“Il mio consiglio è: se ci sono foto a cui davvero tenete, createne delle copie fisiche. Stampatele”.
L’affermazione già di per sé “forte” in un’epoca nella quale stiamo digitalizzando il nostro patrimonio informativo, storico e culturale proprio con l’ambizione di prolungarne la vita, qualche anno fa ha lasciato senza parole il mondo intero perché pronunciata da Vinton Cerf, uno dei padri indiscussi di Internet, oggi tra i vice-president di Google.
Uno dei digital evangelist più celebri di tutti i tempi che consiglia di stampare le foto a cui teniamo di più potrebbe apparire un paradosso.
E non basta perché Cerf in quel suo, ormai celeberrimo, intervento al meeting annuale 2015 della American Association for the Advancement of Science ha rincarato la dose: “Nei secoli che verranno, gli storici che si troveranno a guardare indietro alla nostra era potrebbero trovarsi davanti a un deserto digitale paragonabile al Medioevo, un’epoca di cui sappiamo relativamente poco a causa della scarsità di documenti scritti.”.
Il suo ragionamento è di disarmante semplicità: l’accesso a qualsiasi contenuto digitale è mediato da software, dispositivi e fornitori di servizi che realisticamente saranno meno longevi della carta, dell’inchiostro e degli altri strumenti e supporti che hanno, sin qui, garantito la conservazione del matrimonio informativo, storico e culturale del mondo intero.

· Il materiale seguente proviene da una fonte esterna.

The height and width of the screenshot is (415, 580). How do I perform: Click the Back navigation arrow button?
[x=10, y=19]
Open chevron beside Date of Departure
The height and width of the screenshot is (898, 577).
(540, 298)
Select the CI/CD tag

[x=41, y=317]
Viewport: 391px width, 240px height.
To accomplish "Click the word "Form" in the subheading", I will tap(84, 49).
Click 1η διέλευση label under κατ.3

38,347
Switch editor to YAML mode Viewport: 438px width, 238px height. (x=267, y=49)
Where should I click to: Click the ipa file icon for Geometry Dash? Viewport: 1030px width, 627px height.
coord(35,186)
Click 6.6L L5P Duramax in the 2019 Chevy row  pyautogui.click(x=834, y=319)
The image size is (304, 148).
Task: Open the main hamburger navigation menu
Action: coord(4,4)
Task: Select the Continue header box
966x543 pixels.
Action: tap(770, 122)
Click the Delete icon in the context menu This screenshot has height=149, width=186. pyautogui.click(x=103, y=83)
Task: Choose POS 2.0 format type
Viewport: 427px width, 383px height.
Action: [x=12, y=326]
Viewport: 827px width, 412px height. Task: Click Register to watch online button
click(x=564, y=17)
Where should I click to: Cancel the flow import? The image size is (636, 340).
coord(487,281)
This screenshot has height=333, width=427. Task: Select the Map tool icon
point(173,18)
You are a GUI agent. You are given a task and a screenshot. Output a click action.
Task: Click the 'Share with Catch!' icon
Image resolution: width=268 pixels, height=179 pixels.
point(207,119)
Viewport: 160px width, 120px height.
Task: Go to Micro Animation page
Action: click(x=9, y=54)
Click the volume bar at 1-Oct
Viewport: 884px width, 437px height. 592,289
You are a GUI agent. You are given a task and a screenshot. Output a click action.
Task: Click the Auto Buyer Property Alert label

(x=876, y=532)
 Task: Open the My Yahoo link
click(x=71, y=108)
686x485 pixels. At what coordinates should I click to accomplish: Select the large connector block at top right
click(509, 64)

In fondo basta rovistare in un vecchio cassetto, tirar fuori un floppy disk – ndr chissà quanti tra i più giovani non sanno neppure cosa sia – sul quale abbiamo archiviato la nostra tesi di laurea o qualche altro ricordo importante per toccare con mano la drammatica realtà tratteggiata da Vint Cerf: il nostro passato c’è ma non si vede, è lì da qualche parte, inghiottito in un buco nero dal quale non siamo in grado di tirarlo fuori.
Il rischio di diventare persone senza storia, incapaci di tramandare a chi verrà dopo di noi memoria dei nostri tempi è, in effetti – o almeno dovrebbe esserci – sotto i nostri occhi e, probabilmente, dovremmo occuparcene più di quanto stiamo facendo, dovremmo, in qualche modo, affrontarla come una delle tante emergenze digitali invisibili delle quali, rapiti dall’usabilità e dalla straordinaria comodità dei nuovi servizi online, troppo spesso ci dimentichiamo, ragionando – diciamocelo con franchezza – in maniera miope, guardando a domani, al massimo a dopodomani ma mai, o quasi mai, più in là.
E’ per questo che è stata istituita e lanciata, per il prossimo 31 marzo, la Giornata Mondiale del Backup, un’occasione per riflettere sull’importanza di un uso corretto del digitale per garantirci e garantire ai nostri figli e a chi verrà dopo la memoria di questi tempi.
Perché le minacce che ciascuno di noi come singolo e tutti noi come collettività si finisca con il perdere la memoria di questa epoca sono tante e non sono solo quelle indicate qualche anno fa da Cerf.
Gli incidenti, veri o presunti, e le scelte di business di giganti presenti e passati del web, per effetto dei quali milioni di utenti si sono ritrovati a dover prendere atto che ciò che avevano archiviato online – musica, fotografie o qualsiasi altro contenuto – semplicemente non c’è più, sono ormai decine nella storia moderna del web.
E le leggi non aiutano, continuando a spingere i gestori delle grandi piattaforme di users generated content – Google, Facebook, Twitter & c. per intenderci – a rimuovere miliardi di contenuti ogni anno perché pubblicati in violazione, o presunta violazione, del cosiddetto diritto all’oblio di qualcuno o, piuttosto, dei diritti d’autore.
Il web si svuota, insomma, spesso più facilmente di quanto ciascuno di noi non immagina quando affida a questo o quel servizio online tessere preziose del mosaico della propria esistenza.
Il momento giusto per fermarci a pensare a cosa fare per evitare di dover piangere domani la scomparsa della nostra storia è oggi o, magari, domenica, in occasione della giornata mondiale del backup. E se tenete a questo post, ora, stampatelo.